Certain quest-critical spells are given to you by the ghost of boyfriend Benedict at key points in the story, but for the rest, it's up to you to find the trainers and place your skill-points where you want across the melee and magical disciplines. I found myself choosing spells that complemented my melee capabilities – necromantic life-leeches, root spells and the odd direct-damage ability – and heavily upgrading my combat skills to ensure that I could block blows with every weapon-type and perform the longest chain-attacks possible.

Venetica's combat runs along pretty simple lines. You can hammer the mouse button for quick, repeated attacks, which has its place against enemies low on health. But the art lies in chaining attacks. At the end of each swing, your weapon twinkles to let you know it's time to initiate the next swing. Levelling up your chain attacks is generally preferable, as it's harder for an enemy to slip in a combo-breaking strike between chained blows, as opposed to button-mash blows. This gives combat a kind of cadence which you begin to chase in every fight.

There's always a get-out clause with combat, and that's The Passage, the spell that lets you pop into the spirit realm. This removes you from enemy sight, and it's downright necessary when your back's to the wall and you have a group of three enemies attacking you simultaneously. It gives you a burst of health, and lets you reset the terms of the engagement from a more beneficial position.

Boss battles are a different kettle of fish. Each of the big cheese's lieutenants has two phases of combat: one based in the physical realm, and one based in the spirit realm. In time-honoured fashion, each requires a spot of pattern-recognition to defeat, and by and large, Deck 13 is fairly creative in what it throws at you. One of the bosses, an African Princess, appears in the spirit realm as a giant bird. After her initial aerial attacks are dealt with, she sheds a feather and a scale, which are used as a spear and a shield against her.

There's lots of character and creativity on show, and that keeps Venetica interesting right until the end. But there's also the kind of corner-cutting and lack of polish that speak of an under-budgeted game with high aspirations. This is a tremendous shame, as it devalues the experience in a constant, niggling way.

NPCs block your passage, and if you press against them, they sometimes halt completely until you back off and wait. In narrow corridors, when you're trying to run past a dawdling friendly, it's nothing short of infuriating. Their voice-acting ranges from triple-A to bargain basement, and the typo-riddled subtitles often don't match the script spoken by the actors.

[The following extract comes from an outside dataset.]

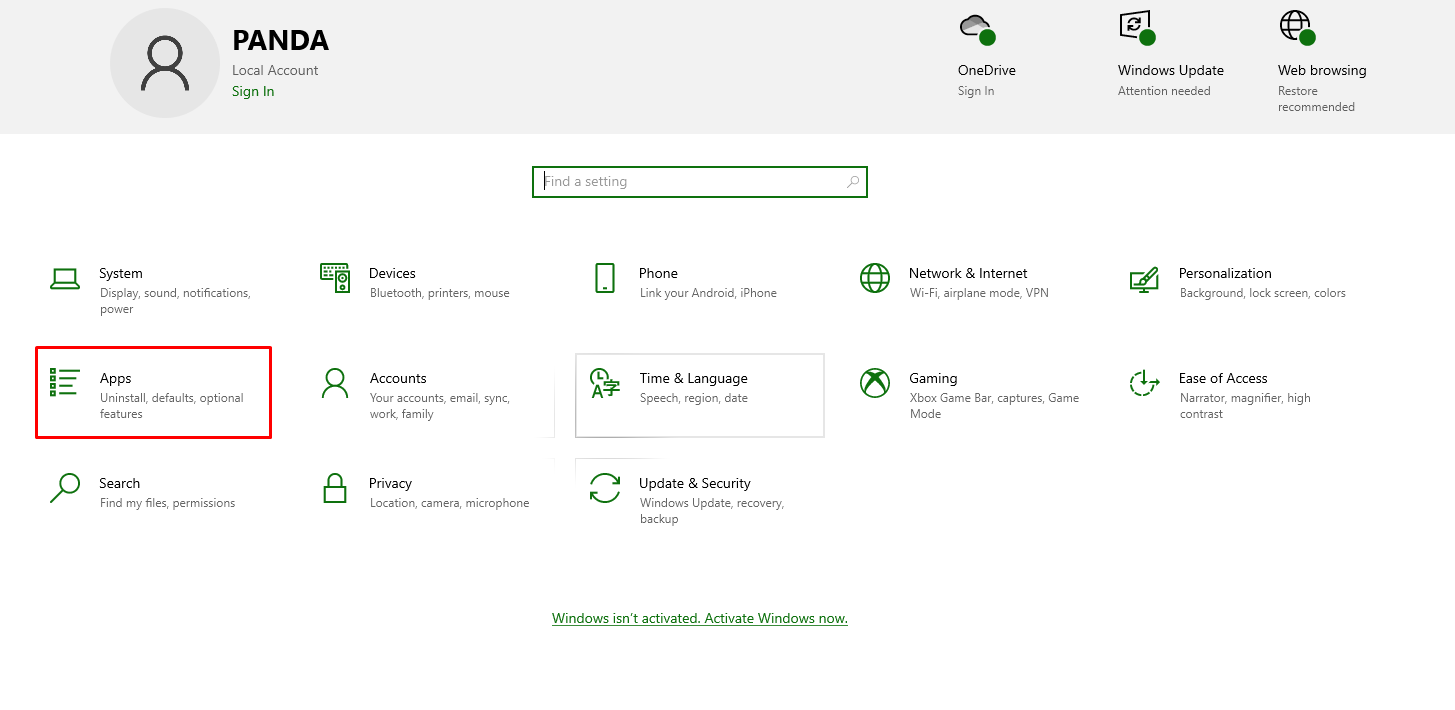Click the Apps list icon
Viewport: 1455px width, 710px height.
coord(65,382)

Likewise, the lack of conceptual signposting in all areas of the game may lead to the joy of discovery in some cases, but irksome guesswork in many others. Why has your newly-earned block skill suddenly stopped working? Because you're fighting a new enemy type that ignores blocks. How is that fair? And what's the reason for it?

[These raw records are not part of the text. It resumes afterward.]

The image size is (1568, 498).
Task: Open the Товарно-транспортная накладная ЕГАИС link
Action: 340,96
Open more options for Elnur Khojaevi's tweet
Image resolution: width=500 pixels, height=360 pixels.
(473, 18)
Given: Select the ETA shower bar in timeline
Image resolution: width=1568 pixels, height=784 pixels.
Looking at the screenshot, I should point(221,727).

Little situations like this occur throughout the game; inexplicable oversights which leave you guessing because they're never explained. Why is there no axe skill-tree when you can use axes, but there's a skill-tree for every other weapon type? It took a little while to twig that they fall under the hammer skill tree.

One quest actually broke the game completely, when a critical scroll disappeared from my inventory as soon as I'd collected it. Googling the problem turned up only half the solution until I finally found a developer-built hotfix (which also inserted a much-needed quick-save function).

In spite of all this, Venetica has some soul. Don't expect an RPG of depth – it's heavy on the action, light on customisation, and rewarding loot is rare. It's also in desperate need of more time in the womb, and the results of that are felt all over. But by and large, the sense of location and the constant weft of combat meant that I spent much of the fifteen hours it took to complete in a state of gentle enjoyment – and that definitely counts for something.

6 / 10

Venetica is out now on PC and Xbox 360. The PS3 version will be released soon.